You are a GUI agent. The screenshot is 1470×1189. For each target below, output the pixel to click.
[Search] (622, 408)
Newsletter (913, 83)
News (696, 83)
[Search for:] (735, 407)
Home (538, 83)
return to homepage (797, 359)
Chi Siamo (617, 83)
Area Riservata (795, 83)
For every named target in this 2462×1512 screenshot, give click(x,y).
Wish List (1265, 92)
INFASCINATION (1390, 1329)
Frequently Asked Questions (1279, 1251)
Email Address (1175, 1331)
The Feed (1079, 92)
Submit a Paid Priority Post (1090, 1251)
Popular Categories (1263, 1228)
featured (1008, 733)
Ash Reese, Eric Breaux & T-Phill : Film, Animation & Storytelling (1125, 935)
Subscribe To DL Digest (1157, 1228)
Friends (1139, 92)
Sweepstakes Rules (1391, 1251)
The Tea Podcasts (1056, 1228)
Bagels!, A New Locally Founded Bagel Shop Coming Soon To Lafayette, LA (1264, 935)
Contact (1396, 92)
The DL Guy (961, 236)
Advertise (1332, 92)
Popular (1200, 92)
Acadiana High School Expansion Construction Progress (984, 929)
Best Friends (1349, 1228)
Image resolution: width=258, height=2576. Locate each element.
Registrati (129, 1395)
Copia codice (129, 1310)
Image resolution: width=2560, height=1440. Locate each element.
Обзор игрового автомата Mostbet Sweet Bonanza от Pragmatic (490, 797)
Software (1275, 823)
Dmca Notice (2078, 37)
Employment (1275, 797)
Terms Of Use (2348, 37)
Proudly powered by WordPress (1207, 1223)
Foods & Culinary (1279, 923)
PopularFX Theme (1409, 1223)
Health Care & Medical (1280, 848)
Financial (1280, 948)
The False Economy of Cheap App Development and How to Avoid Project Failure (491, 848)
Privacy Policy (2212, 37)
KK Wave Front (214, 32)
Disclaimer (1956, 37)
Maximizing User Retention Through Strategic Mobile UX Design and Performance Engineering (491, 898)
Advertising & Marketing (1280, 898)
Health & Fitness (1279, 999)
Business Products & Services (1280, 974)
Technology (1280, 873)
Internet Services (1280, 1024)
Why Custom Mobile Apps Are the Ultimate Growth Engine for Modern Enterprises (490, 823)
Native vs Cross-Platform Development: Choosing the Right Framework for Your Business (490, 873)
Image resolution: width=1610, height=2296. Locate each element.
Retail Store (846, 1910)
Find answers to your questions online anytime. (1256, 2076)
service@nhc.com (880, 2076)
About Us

# # # #

Give again, exactly, every line from the one holding "Technology (1280, 873)" to the last line of the data.

Technology (1280, 873)
Internet Services (1280, 1024)
Why Custom Mobile Apps Are the Ultimate Growth Engine for Modern Enterprises (490, 823)
Native vs Cross-Platform Development: Choosing the Right Framework for Your Business (490, 873)
Image resolution: width=1610, height=2296. Locate each element.
Retail Store (846, 1910)
Find answers to your questions online anytime. (1256, 2076)
service@nhc.com (880, 2076)
About Us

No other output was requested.